(Stored items)
** START **

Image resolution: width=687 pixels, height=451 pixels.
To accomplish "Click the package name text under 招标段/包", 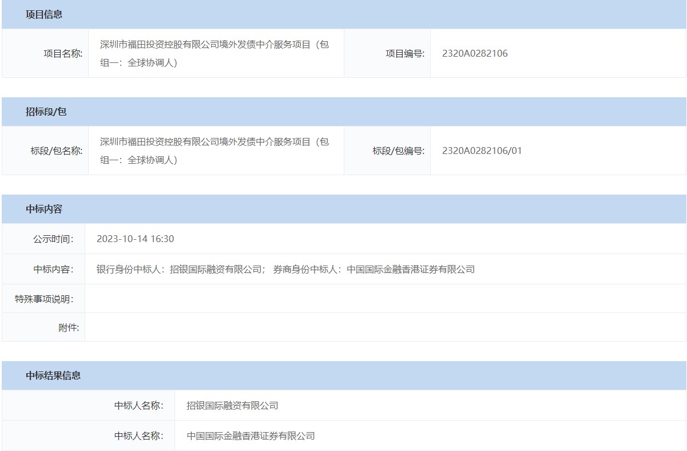I will point(215,151).
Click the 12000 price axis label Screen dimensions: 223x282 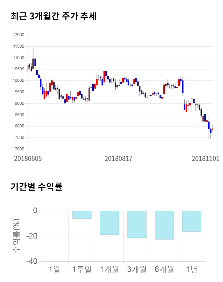[18, 35]
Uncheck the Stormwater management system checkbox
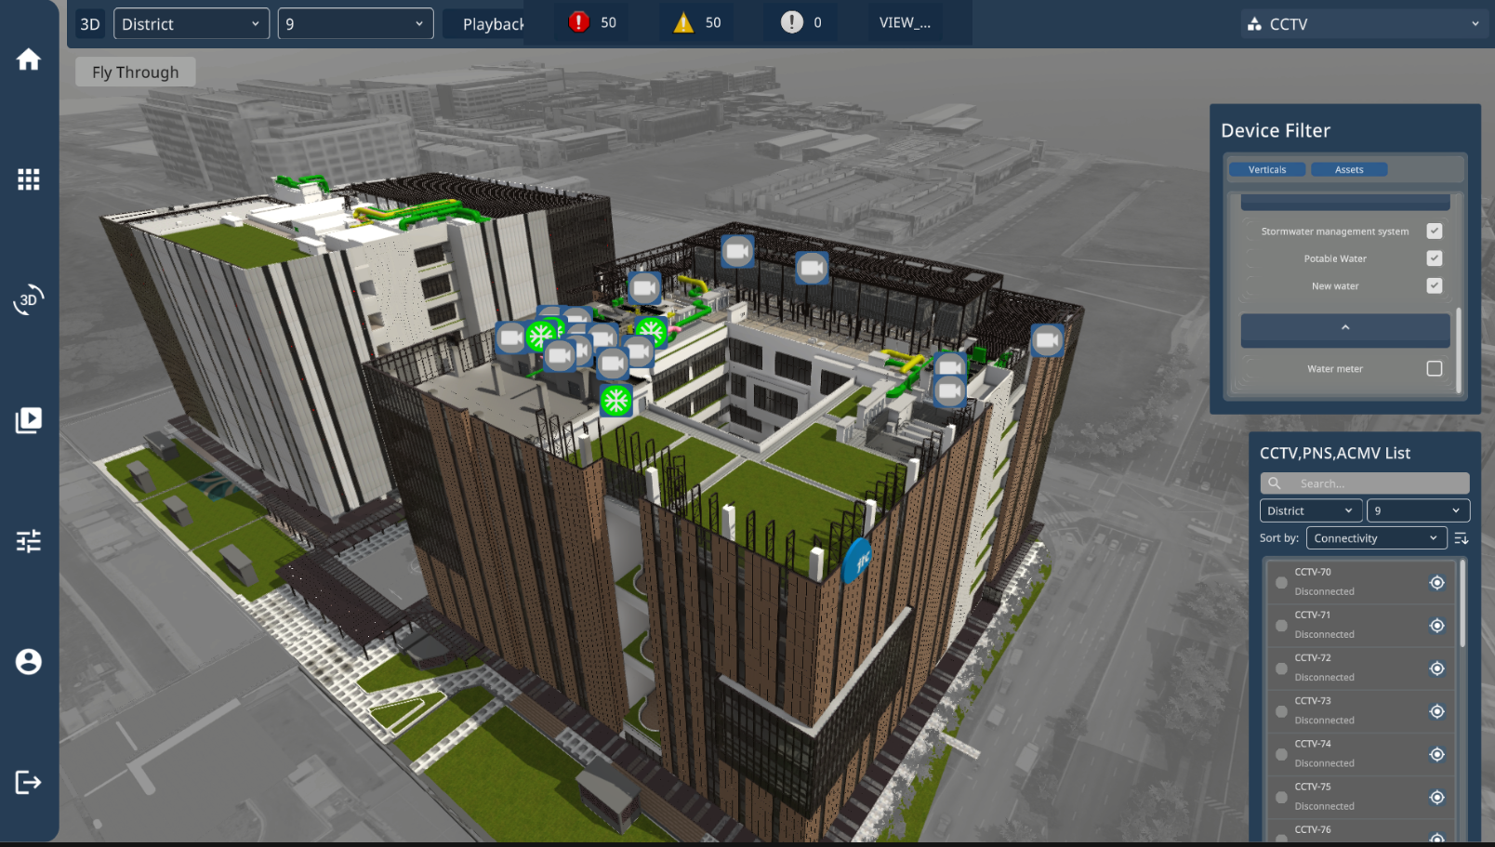This screenshot has height=847, width=1495. [1434, 231]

** END **

■ **Brief**: From the line containing "Uncheck the Stormwater" through the end of the entries, swap "Uncheck" for "Check" and leave everything else unchanged. Give back only those lines, without the pictures.

■ **Solution for this exercise**:
Check the Stormwater management system checkbox
This screenshot has height=847, width=1495. [1434, 231]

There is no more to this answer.